In 2011, during the Stockholm Convention on Persistent Organic Pollutants, Achuthanandan led a statewide Anti-Endosulfan Day and observed a seven-hour fast. "Strangely, people in every state must suffer before a national ban," he said, skewering the Centre’s hesitancy.

Hunger, Hope, and the Final Fight
Even after leaving office, Achuthanandan remained the cause’s moral anchor. In January 2016, during the UDF regime, he inaugurated a hunger strike in front of the Secretariat demanding implementation of NHRC recommendations. Over 80 children and mothers participated. "When the government did not agree to talks, VS returned the next day and phoned Oommen Chandy and told him he would join the hunger strike if the government didn’t act," Kunhikrishnan said. The government caved.
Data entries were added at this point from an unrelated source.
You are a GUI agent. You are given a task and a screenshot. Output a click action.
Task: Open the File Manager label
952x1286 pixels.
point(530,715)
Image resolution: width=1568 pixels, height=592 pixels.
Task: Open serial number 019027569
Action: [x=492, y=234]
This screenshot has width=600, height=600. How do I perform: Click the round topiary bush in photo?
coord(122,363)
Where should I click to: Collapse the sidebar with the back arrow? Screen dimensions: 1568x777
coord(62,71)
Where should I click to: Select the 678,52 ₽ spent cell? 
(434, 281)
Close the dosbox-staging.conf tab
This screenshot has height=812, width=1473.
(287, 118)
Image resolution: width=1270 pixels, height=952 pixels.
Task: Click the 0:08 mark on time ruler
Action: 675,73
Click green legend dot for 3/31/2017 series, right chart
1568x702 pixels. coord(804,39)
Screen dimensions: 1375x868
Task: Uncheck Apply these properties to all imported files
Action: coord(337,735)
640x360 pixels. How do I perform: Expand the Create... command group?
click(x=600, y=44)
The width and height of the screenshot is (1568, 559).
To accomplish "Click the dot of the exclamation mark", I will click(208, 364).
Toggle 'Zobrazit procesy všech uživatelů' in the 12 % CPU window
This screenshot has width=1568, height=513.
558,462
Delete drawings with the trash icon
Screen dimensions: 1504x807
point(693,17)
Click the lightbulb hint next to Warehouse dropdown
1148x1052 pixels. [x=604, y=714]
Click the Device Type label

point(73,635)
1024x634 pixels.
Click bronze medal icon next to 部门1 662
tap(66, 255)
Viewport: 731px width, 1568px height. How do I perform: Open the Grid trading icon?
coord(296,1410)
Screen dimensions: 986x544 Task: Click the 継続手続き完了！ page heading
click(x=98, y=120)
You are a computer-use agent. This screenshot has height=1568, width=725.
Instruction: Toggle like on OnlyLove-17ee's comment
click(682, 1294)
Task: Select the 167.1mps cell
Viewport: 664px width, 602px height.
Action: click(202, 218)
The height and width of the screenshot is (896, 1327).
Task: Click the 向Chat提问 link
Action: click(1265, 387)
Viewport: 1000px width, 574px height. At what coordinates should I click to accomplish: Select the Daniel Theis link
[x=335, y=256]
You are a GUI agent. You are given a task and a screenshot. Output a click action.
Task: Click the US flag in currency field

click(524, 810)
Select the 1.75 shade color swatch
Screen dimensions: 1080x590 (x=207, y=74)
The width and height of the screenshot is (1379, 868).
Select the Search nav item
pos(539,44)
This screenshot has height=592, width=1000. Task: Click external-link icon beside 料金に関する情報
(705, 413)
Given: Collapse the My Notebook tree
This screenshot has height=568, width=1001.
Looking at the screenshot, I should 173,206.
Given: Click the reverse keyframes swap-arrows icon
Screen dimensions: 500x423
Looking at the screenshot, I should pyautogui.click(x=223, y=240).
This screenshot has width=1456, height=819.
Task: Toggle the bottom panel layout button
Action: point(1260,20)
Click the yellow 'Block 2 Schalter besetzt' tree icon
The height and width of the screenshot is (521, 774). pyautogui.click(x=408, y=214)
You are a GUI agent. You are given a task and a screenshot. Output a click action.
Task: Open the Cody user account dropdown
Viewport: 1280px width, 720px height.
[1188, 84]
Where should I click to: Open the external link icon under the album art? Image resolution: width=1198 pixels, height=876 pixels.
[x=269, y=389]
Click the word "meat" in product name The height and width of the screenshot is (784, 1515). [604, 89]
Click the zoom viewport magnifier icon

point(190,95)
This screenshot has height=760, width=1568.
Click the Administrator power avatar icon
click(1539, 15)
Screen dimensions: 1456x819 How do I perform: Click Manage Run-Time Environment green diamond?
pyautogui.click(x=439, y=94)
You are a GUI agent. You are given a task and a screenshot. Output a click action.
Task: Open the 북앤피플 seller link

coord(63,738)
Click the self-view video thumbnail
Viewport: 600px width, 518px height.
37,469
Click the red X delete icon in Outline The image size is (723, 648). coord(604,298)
Achuthanandan interacts with children while observing seven-hour-fast seeking justice for endosulfan victims. Photo: Manorama

His commitment never wavered. In 2017, even as Chairman of the Kerala Administrative Reforms Commission, he continued to speak out. In 'Arikujeevithangal', a poignant 24-minute documentary by Chandru Vellarikkund, Achuthanandan appears with gravity and grace. "From time to time, governments make announcements or packages, and then forget them halfway," he says in the film. "That’s why their cries never stop."

When Chandru -- a small-town filmmaker with little influence -- approached Achuthanandan to release the film, he expected a polite deferral. Instead, VS postponed a prior engagement. "He sat through the whole screening," Chandru recalled. "I will never forget that. He gave the cause importance."

Achuthanandan's lasting impact is the foundation for compensation. "He initiated solatium. Now our next big legal fight is for compensation for the victims," he said.